Si todo va en la línea que considero que es la propia de un ser sensible que está despierto, entonces hago algún tipo de comentario absurdo con el objetivo de volver a encontrarme con sus ojos. Si el que hasta ahora era un cliente me devuelve la mirada, entonces sé que sí. Que ese ser humano ha sido capaz de verme más allá de mi rol como empleado.

Y si ha podido verme a mí por encima de este uniforme, es porque esa hermosa criatura es capaz de ver mucho más allá de la supuesta apariencia de las cosas.

Si además se despide deseándome un buen día, ahí lo tengo.

Es del pelotón de los sensibles.

Reclutado.

Cuando esto sucede, saco mi pequeña libreta del bolsillo del pantalón y apunto en ella que hay un soldado más. No indico ni su sexo ni cualquier otra estupidez que intente clasificarlo. Sólo marco un nuevo palito.

Ellos aún no lo saben. Pero forman parte del único ejército del mundo capaz de cambiarlo, sin pegar un solo tiro. Porque están despiertos. Así de simple.

Cada día parece que apunto a más soldados sin uniforme.

Hoy haré el recuento. Si verifico que, en cada jornada, aumenta el número de seres humanos que dejan de ser meros clientes para formar parte de mi pelotón, entonces, podré confirmar mis intuiciones.

Que yo no soy un bicho raro.

Que los raros, son los que nos han quitado los taburetes en el supermercado.

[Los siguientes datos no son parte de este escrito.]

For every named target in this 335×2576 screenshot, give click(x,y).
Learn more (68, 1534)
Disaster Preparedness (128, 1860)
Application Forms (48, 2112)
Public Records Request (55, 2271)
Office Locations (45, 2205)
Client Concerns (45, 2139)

Esos que no son capaces de ponerse en el lugar del otro. Esos que sólo entienden el lenguaje de la economía y de la imagen. Esos que andan dormidos. Esos que, aunque sean de mi misma especie, poco tienen que ver conmigo y con mi pelotón de los sensibles.

Termina mi turno. Paro la caja registradora y me dirijo a quitarme el uniforme. Vuelvo a poner mi huella dactilar y me despido de mis compañeros.

Sigue haciendo frio. Cojo el autobús de vuelta a casa.

A mitad de camino observo cuantas personas no van mirando el móvil. Cinco. Tres más que en mi viaje de ida.

Saco mi libreta y también lo apunto.

Sí. Creo que mañana comenzaré a recoger firmas para que nos devuelvan los taburetes.